Top of EXERCISE MATERIAL

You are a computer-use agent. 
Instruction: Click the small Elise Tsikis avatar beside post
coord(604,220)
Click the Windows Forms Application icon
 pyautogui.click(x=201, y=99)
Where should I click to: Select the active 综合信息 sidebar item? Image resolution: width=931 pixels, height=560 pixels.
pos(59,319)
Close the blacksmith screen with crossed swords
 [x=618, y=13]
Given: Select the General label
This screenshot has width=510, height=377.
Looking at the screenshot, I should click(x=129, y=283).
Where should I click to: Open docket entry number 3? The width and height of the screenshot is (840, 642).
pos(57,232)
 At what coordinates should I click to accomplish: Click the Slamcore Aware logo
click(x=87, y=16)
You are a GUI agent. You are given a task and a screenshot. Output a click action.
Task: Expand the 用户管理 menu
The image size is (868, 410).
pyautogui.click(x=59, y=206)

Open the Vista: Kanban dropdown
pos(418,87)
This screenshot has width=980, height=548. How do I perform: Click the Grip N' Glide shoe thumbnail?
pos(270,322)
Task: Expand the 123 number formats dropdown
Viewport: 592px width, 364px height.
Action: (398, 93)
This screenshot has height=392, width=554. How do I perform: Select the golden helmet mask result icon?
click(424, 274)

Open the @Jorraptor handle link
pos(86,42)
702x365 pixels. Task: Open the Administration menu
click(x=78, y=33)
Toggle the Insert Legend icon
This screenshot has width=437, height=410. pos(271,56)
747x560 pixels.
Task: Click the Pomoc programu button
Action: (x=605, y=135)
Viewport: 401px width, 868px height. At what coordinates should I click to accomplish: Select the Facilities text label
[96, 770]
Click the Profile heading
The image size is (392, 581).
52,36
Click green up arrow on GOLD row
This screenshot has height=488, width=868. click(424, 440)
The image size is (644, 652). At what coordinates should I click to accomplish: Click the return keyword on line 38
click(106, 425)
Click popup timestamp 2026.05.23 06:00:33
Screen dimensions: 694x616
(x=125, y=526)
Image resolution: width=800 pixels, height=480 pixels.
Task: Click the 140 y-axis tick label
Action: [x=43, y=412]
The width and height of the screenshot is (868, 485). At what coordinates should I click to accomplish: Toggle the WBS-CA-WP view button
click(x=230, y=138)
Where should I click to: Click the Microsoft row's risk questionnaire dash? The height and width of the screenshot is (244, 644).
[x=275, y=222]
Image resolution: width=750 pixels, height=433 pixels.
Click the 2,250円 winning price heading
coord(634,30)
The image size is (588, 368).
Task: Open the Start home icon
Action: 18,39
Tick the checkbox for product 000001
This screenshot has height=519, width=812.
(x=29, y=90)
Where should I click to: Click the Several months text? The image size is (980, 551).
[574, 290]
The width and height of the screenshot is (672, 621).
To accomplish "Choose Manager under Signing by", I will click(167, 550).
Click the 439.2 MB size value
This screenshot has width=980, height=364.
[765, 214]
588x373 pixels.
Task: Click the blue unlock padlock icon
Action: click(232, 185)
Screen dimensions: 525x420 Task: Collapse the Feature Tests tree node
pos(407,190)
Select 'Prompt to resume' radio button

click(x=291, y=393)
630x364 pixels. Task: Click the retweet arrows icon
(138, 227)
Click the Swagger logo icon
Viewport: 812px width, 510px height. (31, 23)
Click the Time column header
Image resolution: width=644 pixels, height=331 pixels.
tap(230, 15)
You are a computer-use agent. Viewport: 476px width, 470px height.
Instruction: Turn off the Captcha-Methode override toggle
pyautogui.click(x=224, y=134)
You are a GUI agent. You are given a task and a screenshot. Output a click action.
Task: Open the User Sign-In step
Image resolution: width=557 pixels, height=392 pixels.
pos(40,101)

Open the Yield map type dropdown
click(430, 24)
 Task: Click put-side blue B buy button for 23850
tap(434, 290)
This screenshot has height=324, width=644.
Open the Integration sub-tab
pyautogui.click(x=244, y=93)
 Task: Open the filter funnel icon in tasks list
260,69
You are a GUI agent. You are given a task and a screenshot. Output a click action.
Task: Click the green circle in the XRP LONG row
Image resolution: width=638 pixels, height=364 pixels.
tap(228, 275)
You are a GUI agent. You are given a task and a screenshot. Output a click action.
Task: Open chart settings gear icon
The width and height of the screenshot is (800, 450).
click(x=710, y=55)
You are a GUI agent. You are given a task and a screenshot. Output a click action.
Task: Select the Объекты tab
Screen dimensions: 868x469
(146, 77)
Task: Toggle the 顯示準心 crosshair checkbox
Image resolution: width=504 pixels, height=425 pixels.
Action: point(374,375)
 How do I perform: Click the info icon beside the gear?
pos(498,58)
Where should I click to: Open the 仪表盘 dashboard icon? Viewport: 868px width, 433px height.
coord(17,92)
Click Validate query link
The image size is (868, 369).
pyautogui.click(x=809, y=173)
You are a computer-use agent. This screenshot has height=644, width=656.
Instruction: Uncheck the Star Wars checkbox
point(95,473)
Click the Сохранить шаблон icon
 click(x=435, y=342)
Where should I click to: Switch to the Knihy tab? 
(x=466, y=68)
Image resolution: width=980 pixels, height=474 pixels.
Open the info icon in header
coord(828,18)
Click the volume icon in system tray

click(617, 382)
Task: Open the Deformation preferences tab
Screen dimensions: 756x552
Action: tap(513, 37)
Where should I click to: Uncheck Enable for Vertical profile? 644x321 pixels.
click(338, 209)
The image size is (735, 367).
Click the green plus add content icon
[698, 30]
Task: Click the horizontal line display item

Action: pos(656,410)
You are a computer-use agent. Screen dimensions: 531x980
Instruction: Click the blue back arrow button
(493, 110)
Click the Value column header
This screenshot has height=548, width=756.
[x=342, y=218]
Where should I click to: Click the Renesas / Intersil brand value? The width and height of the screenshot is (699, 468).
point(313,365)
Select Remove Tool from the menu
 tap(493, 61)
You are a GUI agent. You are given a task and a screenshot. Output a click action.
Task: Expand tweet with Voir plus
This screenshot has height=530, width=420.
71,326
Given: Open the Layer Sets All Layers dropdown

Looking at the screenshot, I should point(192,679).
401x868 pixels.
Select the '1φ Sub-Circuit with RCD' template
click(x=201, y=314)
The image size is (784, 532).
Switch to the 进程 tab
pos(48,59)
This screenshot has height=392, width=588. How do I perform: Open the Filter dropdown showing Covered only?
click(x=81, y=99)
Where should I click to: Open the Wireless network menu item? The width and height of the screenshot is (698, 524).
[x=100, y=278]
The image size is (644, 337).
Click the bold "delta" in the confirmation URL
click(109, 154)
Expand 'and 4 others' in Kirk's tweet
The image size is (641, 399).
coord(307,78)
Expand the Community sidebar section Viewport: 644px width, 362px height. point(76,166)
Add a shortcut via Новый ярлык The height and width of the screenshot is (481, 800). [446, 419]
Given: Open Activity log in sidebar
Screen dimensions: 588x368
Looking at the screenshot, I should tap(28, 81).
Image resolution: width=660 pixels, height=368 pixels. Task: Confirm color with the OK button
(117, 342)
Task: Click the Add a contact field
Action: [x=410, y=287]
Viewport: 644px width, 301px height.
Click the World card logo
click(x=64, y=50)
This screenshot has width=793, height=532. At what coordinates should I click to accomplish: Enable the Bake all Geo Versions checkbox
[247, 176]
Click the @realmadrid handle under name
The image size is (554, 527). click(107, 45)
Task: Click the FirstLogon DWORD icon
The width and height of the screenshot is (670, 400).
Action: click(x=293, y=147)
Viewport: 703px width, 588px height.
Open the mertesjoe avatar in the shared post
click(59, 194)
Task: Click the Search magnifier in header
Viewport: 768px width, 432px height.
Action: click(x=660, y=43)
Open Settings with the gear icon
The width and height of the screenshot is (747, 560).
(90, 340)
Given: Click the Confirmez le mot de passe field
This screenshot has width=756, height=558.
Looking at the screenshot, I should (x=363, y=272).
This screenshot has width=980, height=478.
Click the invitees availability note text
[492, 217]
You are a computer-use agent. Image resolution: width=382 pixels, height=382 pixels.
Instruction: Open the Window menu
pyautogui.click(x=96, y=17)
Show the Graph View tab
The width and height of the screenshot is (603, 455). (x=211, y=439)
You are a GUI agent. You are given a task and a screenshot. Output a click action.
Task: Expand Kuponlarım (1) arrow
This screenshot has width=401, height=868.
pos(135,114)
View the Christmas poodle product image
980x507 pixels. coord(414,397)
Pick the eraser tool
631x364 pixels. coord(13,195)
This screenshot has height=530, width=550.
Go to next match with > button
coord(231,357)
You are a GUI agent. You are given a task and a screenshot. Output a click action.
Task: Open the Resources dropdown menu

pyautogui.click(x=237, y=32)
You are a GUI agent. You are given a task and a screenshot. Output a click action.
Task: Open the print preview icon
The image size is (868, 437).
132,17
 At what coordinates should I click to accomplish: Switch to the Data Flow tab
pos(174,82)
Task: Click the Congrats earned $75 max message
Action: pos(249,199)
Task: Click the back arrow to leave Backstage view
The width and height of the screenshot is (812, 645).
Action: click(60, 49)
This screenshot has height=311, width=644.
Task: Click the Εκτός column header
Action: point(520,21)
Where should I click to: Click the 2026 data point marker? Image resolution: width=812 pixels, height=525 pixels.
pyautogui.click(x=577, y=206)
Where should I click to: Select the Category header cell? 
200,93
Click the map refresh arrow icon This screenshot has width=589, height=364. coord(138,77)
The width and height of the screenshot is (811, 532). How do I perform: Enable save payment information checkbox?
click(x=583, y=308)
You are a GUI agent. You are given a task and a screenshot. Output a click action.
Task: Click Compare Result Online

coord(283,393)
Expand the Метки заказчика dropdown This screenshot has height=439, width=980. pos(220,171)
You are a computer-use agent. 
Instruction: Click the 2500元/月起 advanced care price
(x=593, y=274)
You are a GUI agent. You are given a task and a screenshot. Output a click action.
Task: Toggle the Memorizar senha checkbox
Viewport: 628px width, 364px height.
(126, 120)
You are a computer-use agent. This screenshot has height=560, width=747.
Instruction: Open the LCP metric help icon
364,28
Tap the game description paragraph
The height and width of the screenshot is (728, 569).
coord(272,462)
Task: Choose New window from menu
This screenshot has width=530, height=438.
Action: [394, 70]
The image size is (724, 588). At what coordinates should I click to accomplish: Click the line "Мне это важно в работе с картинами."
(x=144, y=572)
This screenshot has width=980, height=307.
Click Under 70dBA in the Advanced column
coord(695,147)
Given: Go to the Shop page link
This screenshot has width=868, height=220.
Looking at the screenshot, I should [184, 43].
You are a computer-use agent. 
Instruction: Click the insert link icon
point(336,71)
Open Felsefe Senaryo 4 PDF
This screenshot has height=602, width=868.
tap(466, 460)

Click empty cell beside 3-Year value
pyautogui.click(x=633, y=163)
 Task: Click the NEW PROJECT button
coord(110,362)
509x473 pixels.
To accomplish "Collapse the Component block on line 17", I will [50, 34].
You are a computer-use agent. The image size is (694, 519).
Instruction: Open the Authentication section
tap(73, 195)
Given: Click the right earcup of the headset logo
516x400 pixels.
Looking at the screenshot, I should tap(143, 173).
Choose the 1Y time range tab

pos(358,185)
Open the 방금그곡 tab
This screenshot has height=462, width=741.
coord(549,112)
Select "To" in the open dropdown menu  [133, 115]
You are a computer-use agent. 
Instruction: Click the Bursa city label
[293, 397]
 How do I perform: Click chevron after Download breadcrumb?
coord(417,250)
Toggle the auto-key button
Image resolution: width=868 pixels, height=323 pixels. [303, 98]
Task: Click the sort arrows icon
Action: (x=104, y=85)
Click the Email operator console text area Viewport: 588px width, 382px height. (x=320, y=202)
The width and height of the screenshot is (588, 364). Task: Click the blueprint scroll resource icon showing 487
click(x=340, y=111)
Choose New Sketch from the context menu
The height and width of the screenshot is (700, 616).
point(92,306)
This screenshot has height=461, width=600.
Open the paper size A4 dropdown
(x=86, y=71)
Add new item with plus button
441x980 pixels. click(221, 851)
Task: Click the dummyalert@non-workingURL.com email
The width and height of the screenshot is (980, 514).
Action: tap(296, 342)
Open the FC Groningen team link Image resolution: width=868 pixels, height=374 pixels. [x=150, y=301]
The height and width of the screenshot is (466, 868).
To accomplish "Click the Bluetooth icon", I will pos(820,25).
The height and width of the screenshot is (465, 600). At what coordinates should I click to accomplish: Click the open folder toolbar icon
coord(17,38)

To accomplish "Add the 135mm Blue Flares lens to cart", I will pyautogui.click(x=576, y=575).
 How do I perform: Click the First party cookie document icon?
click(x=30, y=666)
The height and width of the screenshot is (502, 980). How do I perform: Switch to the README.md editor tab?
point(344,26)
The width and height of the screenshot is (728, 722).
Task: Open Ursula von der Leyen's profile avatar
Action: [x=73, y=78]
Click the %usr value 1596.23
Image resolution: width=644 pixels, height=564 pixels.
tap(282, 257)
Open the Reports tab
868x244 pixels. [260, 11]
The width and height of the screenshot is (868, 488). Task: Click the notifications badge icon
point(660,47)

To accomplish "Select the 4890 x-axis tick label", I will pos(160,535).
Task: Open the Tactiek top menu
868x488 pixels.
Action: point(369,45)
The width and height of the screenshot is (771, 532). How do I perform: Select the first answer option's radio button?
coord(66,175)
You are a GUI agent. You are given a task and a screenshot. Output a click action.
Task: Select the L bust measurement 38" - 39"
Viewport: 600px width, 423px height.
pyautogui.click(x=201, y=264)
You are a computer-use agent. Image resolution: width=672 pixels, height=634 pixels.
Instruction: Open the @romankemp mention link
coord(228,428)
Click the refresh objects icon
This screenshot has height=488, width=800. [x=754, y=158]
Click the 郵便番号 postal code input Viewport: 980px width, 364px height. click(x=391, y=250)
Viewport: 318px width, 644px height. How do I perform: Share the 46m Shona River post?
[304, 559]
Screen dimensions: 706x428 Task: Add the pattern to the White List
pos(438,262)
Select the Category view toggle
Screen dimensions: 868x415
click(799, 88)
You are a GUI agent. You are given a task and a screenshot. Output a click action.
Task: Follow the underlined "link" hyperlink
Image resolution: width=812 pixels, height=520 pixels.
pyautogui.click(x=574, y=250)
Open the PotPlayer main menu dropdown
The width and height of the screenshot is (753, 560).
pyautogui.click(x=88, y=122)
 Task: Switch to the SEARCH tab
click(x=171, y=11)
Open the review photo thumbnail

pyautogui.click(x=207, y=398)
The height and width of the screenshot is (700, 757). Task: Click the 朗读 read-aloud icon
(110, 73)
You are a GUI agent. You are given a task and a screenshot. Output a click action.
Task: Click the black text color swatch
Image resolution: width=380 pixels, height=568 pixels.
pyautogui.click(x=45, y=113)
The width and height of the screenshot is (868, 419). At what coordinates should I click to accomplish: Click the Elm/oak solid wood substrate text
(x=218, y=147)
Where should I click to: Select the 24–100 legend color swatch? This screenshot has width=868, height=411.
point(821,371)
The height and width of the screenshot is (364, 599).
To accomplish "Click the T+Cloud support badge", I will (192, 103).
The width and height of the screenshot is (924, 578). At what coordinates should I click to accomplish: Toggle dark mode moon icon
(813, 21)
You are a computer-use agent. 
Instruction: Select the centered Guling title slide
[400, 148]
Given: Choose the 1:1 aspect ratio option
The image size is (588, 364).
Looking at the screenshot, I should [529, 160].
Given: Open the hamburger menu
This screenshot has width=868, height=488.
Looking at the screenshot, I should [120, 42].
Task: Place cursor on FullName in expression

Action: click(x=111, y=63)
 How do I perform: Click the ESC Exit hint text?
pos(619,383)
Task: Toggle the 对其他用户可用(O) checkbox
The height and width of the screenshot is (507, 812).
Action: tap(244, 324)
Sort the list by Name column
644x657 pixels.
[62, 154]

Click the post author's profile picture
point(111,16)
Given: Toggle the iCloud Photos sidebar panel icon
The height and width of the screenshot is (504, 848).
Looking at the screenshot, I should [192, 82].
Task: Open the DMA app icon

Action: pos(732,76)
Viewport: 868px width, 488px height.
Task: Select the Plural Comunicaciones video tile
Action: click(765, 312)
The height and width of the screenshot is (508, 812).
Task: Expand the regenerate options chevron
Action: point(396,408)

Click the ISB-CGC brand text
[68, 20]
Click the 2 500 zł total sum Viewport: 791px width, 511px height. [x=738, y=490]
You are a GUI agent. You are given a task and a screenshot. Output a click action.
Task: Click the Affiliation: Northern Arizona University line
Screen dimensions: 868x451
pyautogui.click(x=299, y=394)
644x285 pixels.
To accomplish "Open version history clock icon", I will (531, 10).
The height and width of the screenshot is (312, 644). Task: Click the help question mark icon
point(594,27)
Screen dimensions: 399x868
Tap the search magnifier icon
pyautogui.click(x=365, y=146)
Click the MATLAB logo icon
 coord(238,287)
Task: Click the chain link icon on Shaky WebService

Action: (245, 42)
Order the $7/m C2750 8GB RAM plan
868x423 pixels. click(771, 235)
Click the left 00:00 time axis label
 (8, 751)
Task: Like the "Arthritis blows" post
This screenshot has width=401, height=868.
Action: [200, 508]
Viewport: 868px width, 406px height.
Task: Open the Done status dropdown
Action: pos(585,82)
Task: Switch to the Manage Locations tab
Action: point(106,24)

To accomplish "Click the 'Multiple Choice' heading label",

Bottom of EXERCISE MATERIAL

> _AIM OF THE EXERCISE_
Retype only the lines above between the line with "Instruction: Open the Authentication section" and the line with "Click the %usr value 1596.23", counting those two lines as well, and keep every character as it is.

> _RESPONSE AREA_
Instruction: Open the Authentication section
tap(73, 195)
Given: Click the right earcup of the headset logo
516x400 pixels.
Looking at the screenshot, I should tap(143, 173).
Choose the 1Y time range tab

pos(358,185)
Open the 방금그곡 tab
This screenshot has height=462, width=741.
coord(549,112)
Select "To" in the open dropdown menu  [133, 115]
You are a computer-use agent. 
Instruction: Click the Bursa city label
[293, 397]
 How do I perform: Click chevron after Download breadcrumb?
coord(417,250)
Toggle the auto-key button
Image resolution: width=868 pixels, height=323 pixels. [303, 98]
Task: Click the sort arrows icon
Action: (x=104, y=85)
Click the Email operator console text area Viewport: 588px width, 382px height. (x=320, y=202)
The width and height of the screenshot is (588, 364). Task: Click the blueprint scroll resource icon showing 487
click(x=340, y=111)
Choose New Sketch from the context menu
The height and width of the screenshot is (700, 616).
point(92,306)
This screenshot has height=461, width=600.
Open the paper size A4 dropdown
(x=86, y=71)
Add new item with plus button
441x980 pixels. click(221, 851)
Task: Click the dummyalert@non-workingURL.com email
The width and height of the screenshot is (980, 514).
Action: tap(296, 342)
Open the FC Groningen team link Image resolution: width=868 pixels, height=374 pixels. [x=150, y=301]
The height and width of the screenshot is (466, 868).
To accomplish "Click the Bluetooth icon", I will pos(820,25).
The height and width of the screenshot is (465, 600). At what coordinates should I click to accomplish: Click the open folder toolbar icon
coord(17,38)

To accomplish "Add the 135mm Blue Flares lens to cart", I will pyautogui.click(x=576, y=575).
 How do I perform: Click the First party cookie document icon?
click(x=30, y=666)
The height and width of the screenshot is (502, 980). How do I perform: Switch to the README.md editor tab?
point(344,26)
The width and height of the screenshot is (728, 722).
Task: Open Ursula von der Leyen's profile avatar
Action: [x=73, y=78]
Click the %usr value 1596.23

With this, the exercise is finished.